▶ **Set exercise**:
Rewrite the lines starting with the line that contains "This screenshot has height=397, width=448." and going on through the line that contains "Action: pos(407,91)", replacing "Action" with "Answer" and changing nothing else. Leave the pictures out of your answer.

▶ **Dataset records**:
—————
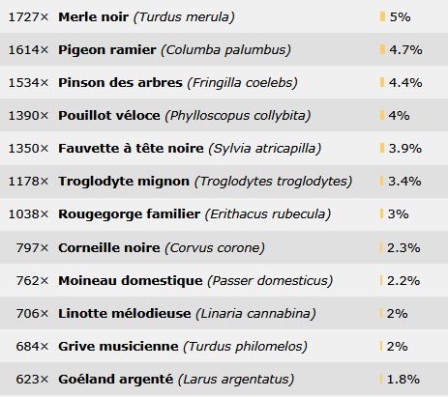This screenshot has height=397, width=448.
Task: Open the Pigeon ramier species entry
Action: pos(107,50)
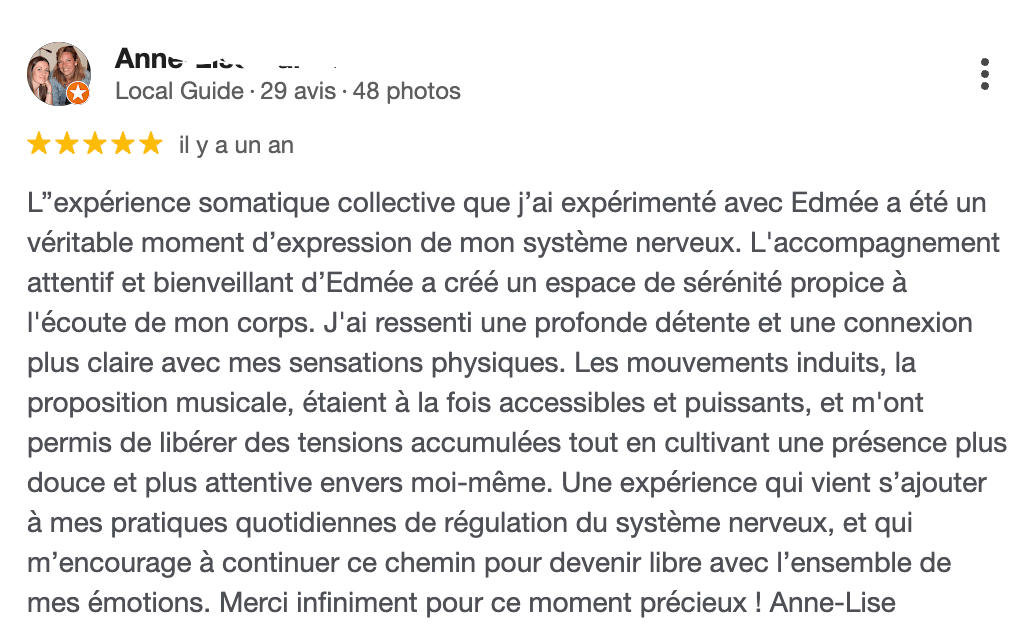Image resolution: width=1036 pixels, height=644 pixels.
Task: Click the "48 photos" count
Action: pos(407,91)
—————
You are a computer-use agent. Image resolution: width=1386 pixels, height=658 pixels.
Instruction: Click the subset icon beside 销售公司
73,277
—————
▶ **Exercise response**:
This screenshot has height=397, width=448.
Task: Open the Pigeon ramier species entry
Answer: pos(107,50)
Image resolution: width=1036 pixels, height=644 pixels.
Task: Click the "48 photos" count
Answer: pos(407,91)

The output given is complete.